The study progress will be pursued by calling the patients once a week to ensure that they regularly consume the tablets. Adherence to the intervention will be checked by counting the returned tablets at the half and end of the trial visits. Compliance rate will be computed according to the following formula and poor compliance will be considered as less than 90% [22].

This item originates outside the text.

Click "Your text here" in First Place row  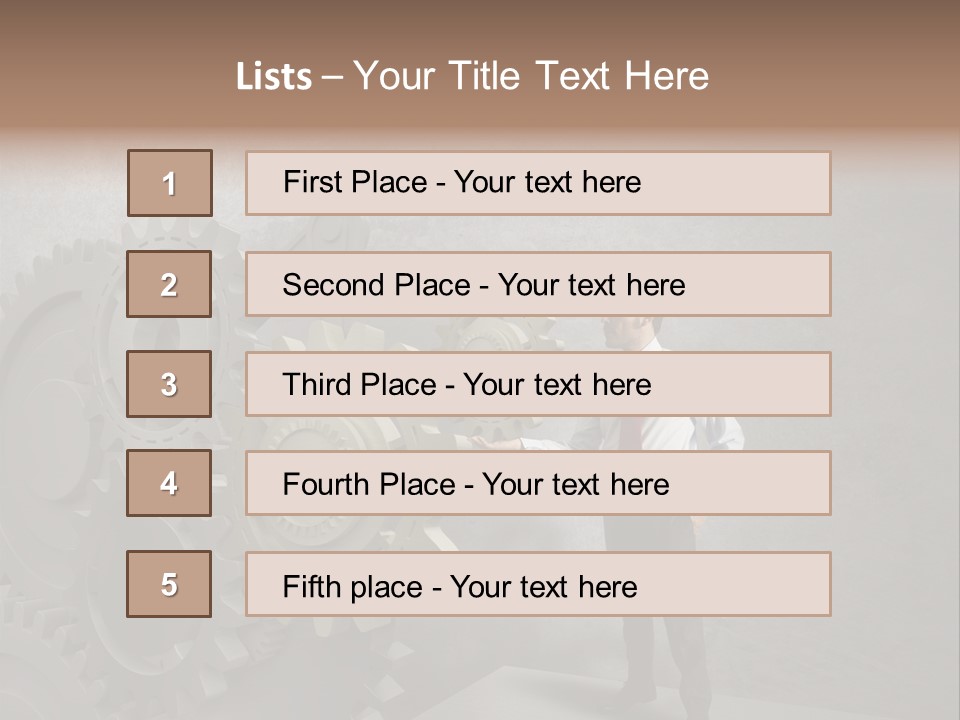click(x=547, y=182)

Compliance rate : (Capsules taken / Capsules prescribed) \times 100

Statistical analysis

Statistical analysis will be conducted using the SPSS software (version 25, SPSS Inc., Chicago, IL, USA). The Kolmogorov–Smirnov test will be applied to examine the normality of data. Moreover, we will use chi-square test and Fisher’s exact test to compare categorical variables. Also, independent sample t-test and Wilcoxon rank-sum test will be applied to compare continuous variables within-group, whereas we will use paired sample t-test and Mann–Whitney U test for between group comparisons. Normally distributed variables will be reported as the mean and standard deviation, while the median and interquartile range (IQR) will be used for reporting non-normally distributed variables. To compare the differences in primary and secondary outcomes between the two study groups at the end of the trial and also adjust the final findings for potential confounders, we will apply the analysis of covariance (ANCOVA) test. Subgroup analysis or adjusted analysis will not be applicable. A p value less than 0.05 will be regarded as statistically significant. If we have missing data, statistical analysis will be done using the intention to treat (ITT) method by imputation.

Discussion

DM as the leading cause of diabetic kidney disease (DKD) is one of the most common diseases of the present century [2, 23]. People with DKD may develop ESRD more rapidly, compared to people with non-diabetic CKD [24, 25]. And since there is no definitive treatment for ESRD, preventing the disease from progressing to end stage can improve the patient’s quality of life, relatively [26]. Treatment with antioxidant agents is one of the main topics of interest for the management of DKD [27].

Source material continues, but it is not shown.